Dataset entries:
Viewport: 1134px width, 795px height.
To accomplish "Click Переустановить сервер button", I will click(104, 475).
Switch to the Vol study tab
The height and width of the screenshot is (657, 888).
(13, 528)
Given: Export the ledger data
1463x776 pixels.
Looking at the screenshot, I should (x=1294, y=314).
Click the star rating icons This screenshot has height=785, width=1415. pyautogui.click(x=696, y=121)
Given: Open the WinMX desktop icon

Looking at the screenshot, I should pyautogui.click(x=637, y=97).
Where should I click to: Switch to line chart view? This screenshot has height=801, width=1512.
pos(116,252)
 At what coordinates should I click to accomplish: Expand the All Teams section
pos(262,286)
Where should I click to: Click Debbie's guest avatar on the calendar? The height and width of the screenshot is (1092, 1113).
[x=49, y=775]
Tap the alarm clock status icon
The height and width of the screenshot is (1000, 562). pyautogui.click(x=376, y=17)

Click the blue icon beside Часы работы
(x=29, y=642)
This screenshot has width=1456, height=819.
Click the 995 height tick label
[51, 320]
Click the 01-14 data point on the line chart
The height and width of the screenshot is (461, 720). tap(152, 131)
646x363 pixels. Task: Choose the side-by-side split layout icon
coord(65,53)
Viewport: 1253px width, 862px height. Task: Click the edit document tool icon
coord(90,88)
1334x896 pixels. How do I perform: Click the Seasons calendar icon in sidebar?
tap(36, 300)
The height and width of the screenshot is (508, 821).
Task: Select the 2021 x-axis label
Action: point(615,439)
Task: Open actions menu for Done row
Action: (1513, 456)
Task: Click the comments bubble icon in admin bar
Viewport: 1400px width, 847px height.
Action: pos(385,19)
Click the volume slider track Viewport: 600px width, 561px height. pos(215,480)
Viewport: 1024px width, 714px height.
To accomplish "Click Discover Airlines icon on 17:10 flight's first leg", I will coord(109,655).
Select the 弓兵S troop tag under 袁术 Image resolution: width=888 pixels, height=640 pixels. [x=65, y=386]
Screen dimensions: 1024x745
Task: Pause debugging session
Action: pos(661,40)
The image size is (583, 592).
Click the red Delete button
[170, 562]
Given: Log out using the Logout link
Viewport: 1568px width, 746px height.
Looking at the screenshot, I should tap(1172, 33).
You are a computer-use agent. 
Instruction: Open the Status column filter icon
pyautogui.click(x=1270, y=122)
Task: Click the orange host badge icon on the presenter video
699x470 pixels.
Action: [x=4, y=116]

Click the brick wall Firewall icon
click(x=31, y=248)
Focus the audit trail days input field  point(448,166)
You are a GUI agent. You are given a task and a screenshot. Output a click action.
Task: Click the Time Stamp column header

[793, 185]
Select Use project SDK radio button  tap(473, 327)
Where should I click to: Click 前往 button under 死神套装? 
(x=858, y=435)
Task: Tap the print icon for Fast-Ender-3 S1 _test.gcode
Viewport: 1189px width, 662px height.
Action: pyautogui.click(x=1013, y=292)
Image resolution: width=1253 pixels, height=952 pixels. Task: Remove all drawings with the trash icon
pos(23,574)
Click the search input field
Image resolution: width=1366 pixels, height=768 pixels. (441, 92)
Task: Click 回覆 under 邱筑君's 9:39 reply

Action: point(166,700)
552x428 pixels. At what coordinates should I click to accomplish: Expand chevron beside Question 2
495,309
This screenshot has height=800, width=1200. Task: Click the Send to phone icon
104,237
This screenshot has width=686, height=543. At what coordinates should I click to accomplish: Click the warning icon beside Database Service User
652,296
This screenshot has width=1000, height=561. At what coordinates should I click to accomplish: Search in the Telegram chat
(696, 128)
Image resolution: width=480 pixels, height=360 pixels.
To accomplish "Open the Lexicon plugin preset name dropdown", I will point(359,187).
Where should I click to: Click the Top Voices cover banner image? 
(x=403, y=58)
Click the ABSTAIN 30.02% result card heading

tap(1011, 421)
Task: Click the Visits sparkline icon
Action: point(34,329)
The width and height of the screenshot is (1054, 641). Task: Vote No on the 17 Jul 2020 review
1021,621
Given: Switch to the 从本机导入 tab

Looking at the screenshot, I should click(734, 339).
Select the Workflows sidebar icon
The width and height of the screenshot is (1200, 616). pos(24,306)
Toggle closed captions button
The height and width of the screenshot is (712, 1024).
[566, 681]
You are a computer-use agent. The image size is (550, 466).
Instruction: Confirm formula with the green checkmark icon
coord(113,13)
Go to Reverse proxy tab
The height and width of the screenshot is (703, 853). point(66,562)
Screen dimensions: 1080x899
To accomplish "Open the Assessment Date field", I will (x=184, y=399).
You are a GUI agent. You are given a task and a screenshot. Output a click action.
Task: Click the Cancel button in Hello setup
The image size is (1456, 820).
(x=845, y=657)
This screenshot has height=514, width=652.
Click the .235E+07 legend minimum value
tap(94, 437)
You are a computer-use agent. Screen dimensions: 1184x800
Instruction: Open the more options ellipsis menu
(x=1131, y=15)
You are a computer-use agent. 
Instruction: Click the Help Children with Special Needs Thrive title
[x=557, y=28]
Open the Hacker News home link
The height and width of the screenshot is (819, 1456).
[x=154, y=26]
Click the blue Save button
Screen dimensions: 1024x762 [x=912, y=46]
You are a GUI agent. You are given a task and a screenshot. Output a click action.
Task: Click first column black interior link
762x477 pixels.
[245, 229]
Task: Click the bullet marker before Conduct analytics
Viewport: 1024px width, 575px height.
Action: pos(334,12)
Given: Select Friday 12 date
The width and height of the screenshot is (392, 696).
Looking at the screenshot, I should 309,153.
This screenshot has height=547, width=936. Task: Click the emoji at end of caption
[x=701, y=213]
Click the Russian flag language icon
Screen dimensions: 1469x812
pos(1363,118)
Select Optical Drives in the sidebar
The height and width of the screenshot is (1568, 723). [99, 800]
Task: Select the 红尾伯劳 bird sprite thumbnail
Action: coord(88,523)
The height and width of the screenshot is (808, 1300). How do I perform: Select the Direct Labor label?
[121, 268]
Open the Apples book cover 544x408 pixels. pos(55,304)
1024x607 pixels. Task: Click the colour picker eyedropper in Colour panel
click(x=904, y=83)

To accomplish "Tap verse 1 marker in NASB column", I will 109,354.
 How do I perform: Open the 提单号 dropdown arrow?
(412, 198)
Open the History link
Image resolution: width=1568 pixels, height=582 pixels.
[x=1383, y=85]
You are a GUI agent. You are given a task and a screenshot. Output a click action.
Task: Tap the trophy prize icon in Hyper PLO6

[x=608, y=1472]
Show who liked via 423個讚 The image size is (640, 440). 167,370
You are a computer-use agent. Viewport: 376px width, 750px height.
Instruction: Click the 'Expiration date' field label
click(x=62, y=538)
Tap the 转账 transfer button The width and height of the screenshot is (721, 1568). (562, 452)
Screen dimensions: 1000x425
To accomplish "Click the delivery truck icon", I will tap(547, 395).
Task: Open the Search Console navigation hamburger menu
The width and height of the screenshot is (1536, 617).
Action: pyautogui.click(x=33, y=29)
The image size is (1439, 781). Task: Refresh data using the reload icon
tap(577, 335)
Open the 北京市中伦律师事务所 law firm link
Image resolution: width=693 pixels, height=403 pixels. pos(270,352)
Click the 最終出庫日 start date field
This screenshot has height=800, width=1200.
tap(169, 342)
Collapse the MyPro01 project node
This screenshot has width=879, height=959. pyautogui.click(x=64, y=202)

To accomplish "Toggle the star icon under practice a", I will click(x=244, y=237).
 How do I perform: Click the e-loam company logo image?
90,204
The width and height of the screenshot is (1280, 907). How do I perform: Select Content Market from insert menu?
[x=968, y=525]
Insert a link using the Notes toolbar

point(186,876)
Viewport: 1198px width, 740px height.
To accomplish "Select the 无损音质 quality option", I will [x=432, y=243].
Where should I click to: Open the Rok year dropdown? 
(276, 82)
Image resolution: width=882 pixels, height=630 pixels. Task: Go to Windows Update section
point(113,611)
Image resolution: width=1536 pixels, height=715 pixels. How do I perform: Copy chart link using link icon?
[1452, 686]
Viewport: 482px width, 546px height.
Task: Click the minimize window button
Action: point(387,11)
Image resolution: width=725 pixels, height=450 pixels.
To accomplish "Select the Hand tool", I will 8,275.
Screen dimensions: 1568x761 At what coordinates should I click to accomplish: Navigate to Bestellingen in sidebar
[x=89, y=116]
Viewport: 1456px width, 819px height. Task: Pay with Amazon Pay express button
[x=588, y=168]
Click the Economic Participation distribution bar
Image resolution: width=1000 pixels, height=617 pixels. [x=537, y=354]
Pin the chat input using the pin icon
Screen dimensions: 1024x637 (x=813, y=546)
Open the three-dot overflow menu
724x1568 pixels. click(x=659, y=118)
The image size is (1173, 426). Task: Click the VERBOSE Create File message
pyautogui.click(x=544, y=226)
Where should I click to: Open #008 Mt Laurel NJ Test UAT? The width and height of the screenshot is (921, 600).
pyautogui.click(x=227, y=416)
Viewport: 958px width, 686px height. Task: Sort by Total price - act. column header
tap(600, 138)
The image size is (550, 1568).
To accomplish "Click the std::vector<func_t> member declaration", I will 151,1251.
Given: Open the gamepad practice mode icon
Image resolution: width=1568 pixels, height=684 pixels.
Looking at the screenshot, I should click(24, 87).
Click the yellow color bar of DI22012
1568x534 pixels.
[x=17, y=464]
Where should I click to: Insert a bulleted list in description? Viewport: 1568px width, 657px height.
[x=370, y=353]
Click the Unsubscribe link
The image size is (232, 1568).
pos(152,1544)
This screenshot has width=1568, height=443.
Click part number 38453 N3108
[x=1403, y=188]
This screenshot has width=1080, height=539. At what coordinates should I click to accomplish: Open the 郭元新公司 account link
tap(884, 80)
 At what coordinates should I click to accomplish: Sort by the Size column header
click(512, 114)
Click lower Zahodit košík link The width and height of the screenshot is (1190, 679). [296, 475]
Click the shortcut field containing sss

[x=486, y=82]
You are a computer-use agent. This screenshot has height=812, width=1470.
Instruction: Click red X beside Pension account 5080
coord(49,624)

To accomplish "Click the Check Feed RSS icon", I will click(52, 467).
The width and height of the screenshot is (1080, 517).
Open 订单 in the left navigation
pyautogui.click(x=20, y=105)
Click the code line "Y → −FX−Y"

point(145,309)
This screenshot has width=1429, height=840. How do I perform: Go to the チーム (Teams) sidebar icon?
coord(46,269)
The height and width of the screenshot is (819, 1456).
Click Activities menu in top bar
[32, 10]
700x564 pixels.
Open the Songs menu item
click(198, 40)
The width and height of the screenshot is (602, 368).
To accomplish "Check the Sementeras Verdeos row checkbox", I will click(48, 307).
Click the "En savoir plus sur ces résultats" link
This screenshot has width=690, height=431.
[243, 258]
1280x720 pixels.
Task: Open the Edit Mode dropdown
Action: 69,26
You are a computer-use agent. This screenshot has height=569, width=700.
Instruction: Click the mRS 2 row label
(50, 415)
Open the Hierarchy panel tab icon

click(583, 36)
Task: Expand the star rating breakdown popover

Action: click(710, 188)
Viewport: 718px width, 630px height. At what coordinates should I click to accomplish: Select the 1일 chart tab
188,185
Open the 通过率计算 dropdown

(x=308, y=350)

### What is expected
Every line above in which the word "marker" is present must be copied into the answer.

### Solution below
Task: Click the bullet marker before Conduct analytics
To accomplish "Tap verse 1 marker in NASB column", I will 109,354.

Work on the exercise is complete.